After six months post vaccine, the other nine out of 11 patients showed persistent anti-S1 IgG antibodies (median 446 BAU/ml (binding antibody units/ml), range 208–3219 BAU/ml), as shown in the Figure 1. In these patients, the antibody levels decreased over time, but remained above or close to the level previously reported to be associated with an 80% postadenoviral vaccine protection against SARS-CoV-2 (264 BAU/ml).5 Neutralizing antibodies were detected in all of these patients (data not shown). Waldhorn et al. reported that the patients’ serology titers dramatically decreased at six months post vaccine but did not provide the antibody levels data, hampering direct comparison.

image Evolution of anti-S1 IgG antibody levels.

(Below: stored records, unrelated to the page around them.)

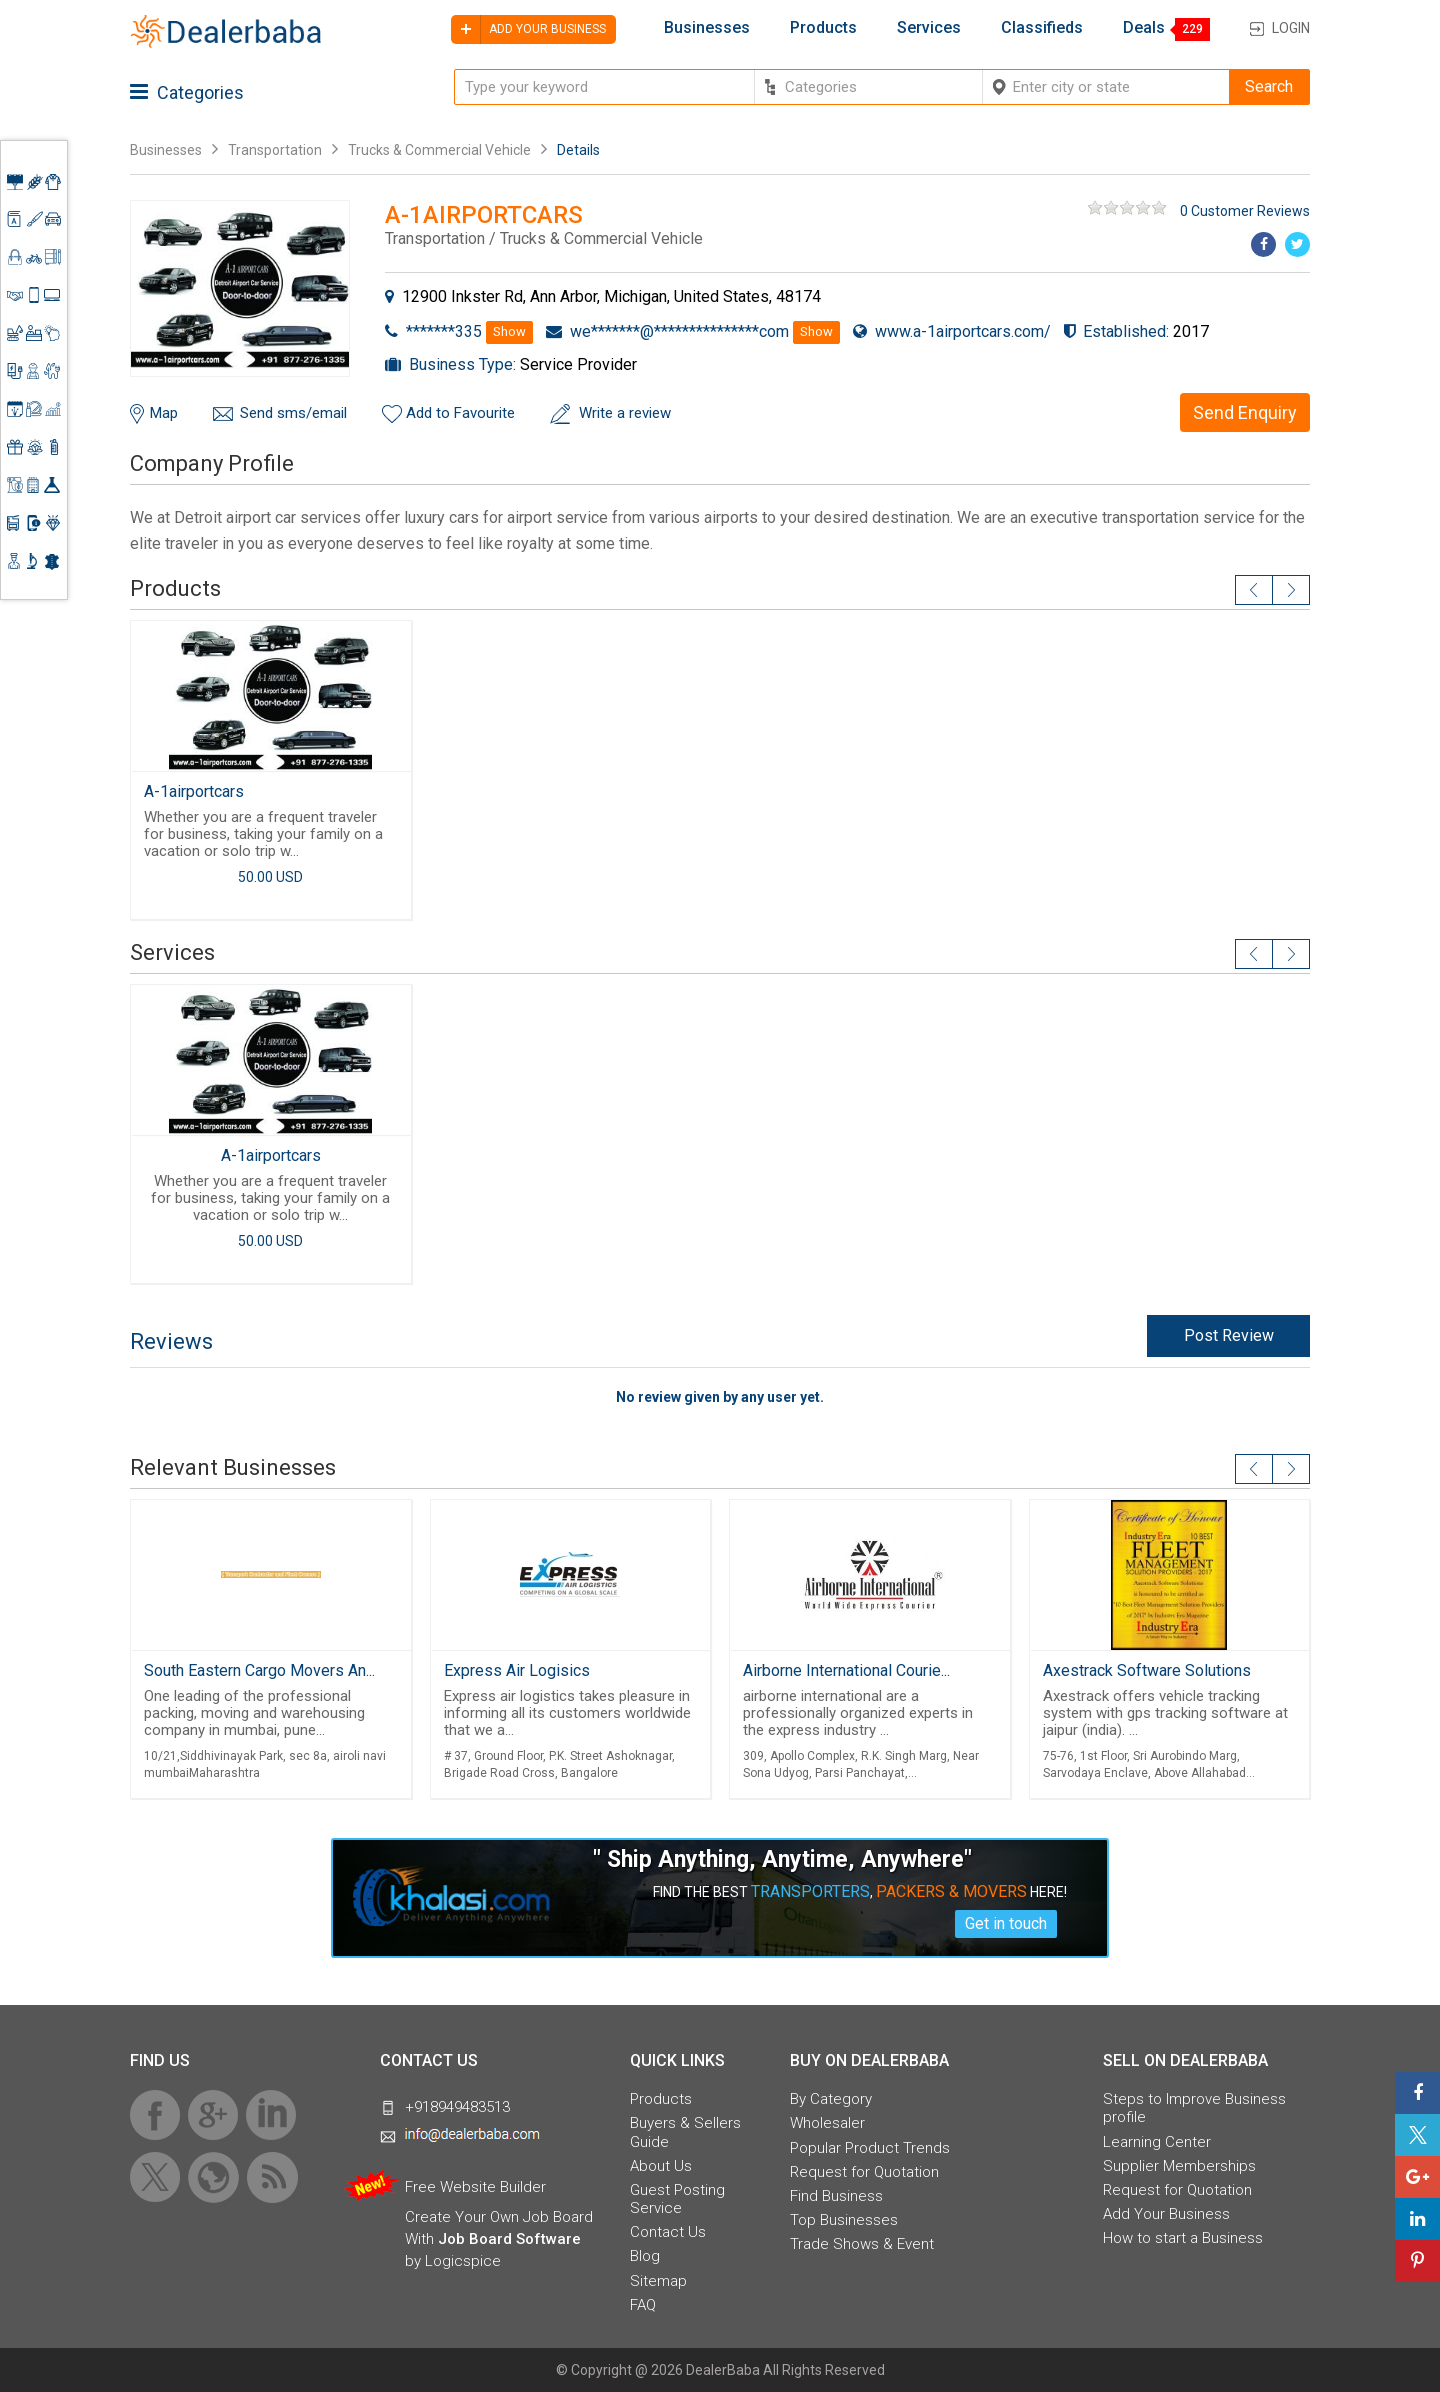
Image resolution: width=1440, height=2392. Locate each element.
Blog (645, 2256)
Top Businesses (844, 2220)
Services (929, 28)
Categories (187, 92)
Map (164, 413)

Anti-S1 antibodies were quantified using the ELISA kit anti-SARS-CoV-2 QuantiVac (IgG) - Euroimmun, Lübeck, Germany (binding antibody units [BAU] per milliliter). The red zone indicates negative serology (25.6 BAU/ml) inferior or superior to the antibody level associated with protection against SARS-CoV-2 (264 BAU/ml), respectively5

Our observations suggest that AYAs with cancer may show a more durable protection from COVID-19 six months after BNT162b2 vaccination, as compared with older adults. However, the overall decrease in titers over time, the dispersion of residual titers at six months, and the existence of residual titers close to the cutoff value of 264 BAU/ml suggest that a quantitative serological follow-up is required. More data are needed regarding the impact of age and anticancer treatment intensity and duration on vaccine immunogenicity. Conducting anti-SARS-CoV-2 vaccine efficacy studies for each age group in oncology is of utmost importance to determine the necessity and optimal timing of a third vaccine administration.

ACKNOWLEDGMENTS

The authors thank Paola Saba Villarroel, PhD, Abdennour Amroun, PhD, Elif Nurtop, PhD, and Toscane Fourié, PhD for assistance with the experiments and the patients and their family for participation in the study.

CONFLICT OF INTEREST

Caroline Donze, Laetitia Ninove, and Xavier de Lamballerie have no conflict of interest to disclose. Paul Saultier reports receiving support for attending scientific meetings and educational events from Baxalta-Shire, Novo Nordisk, Pfizer, Octapharma, Roche, Servier, and Sobi and has received honoraria (consultant on advisory boards) from Octapharma outside the area of the submitted work. Nicolas Andre reports receiving grants and/or drugs for trials from Bristol Myers Squibb and Pierre Fabre, outside the area of submitted work; receiving travel support from Bristol Myers Squibb; and participating as a scientific advisory board member (without receiving personal fees) for Bayer and Bristol Myers Squibb, and Partners Therapeutics, outside the area of the submitted work.

AUTHOR CONTRIBUTIONS

Caroline Donze and Paul Saultier wrote the paper. Laetitia Ninove and Xavier de Lamballerie supervised and interpreted the biological analyses. Caroline Donze, Paul Saultier, and Nicolas Andre collected clinical data. Xavier de Lamballerie, Paul Saultier, and Nicolas Andre coordinated the study. All authors edited and approved the final manuscript as submitted and agree to be accountable for all aspects of the work.